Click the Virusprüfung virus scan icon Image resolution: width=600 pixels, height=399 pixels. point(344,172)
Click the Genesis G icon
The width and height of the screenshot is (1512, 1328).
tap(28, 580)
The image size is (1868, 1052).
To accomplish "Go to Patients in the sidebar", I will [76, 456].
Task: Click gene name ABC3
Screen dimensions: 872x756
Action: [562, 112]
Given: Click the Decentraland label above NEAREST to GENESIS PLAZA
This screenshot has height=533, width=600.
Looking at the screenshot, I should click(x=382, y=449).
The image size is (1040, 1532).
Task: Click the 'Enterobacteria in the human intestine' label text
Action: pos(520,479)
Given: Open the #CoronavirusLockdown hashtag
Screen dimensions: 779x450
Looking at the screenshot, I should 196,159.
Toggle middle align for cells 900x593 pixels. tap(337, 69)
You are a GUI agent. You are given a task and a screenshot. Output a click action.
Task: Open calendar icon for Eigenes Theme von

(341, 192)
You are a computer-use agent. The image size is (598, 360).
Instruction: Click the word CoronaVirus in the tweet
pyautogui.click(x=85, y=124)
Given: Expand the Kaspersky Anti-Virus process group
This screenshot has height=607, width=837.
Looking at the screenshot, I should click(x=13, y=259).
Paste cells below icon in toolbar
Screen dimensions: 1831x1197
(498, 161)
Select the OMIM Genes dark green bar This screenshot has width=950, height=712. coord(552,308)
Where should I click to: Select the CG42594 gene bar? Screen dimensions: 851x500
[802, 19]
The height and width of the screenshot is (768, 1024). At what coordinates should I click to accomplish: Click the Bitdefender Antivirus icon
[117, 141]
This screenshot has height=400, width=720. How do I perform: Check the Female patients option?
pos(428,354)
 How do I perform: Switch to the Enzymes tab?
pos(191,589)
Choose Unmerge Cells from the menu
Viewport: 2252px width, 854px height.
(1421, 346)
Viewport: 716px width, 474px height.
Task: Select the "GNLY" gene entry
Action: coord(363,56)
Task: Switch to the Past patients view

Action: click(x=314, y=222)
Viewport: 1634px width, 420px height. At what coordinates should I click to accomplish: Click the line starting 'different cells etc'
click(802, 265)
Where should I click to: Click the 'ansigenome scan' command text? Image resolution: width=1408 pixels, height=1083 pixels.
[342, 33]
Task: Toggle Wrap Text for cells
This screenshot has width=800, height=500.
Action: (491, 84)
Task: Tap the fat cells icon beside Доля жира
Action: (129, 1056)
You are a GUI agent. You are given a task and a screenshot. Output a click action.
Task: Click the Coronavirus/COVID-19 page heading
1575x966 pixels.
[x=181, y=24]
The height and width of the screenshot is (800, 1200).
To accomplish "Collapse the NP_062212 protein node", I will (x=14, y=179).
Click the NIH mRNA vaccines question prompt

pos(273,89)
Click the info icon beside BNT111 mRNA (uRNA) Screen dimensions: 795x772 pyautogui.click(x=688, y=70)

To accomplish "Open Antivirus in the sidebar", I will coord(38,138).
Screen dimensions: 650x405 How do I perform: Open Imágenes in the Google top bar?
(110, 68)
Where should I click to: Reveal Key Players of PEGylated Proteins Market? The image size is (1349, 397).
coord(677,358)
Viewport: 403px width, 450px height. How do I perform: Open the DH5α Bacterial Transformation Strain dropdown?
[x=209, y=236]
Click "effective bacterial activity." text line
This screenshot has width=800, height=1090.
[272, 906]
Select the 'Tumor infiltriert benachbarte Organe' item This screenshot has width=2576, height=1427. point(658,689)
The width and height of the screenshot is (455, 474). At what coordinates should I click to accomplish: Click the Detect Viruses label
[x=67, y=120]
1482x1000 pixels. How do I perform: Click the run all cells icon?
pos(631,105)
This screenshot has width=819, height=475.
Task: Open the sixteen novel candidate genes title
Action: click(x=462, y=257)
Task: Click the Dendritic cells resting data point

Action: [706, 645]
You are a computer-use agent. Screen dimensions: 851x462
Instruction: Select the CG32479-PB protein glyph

== Aim of the task ==
Using the records above, copy exactly the lines from the one containing "1482x1000 pixels. How" through the last, inclusive, and nothing else.

== Solution below ==
1482x1000 pixels. How do I perform: Click the run all cells icon?
pos(631,105)
This screenshot has width=819, height=475.
Task: Open the sixteen novel candidate genes title
Action: click(x=462, y=257)
Task: Click the Dendritic cells resting data point

Action: [706, 645]
You are a computer-use agent. Screen dimensions: 851x462
Instruction: Select the CG32479-PB protein glyph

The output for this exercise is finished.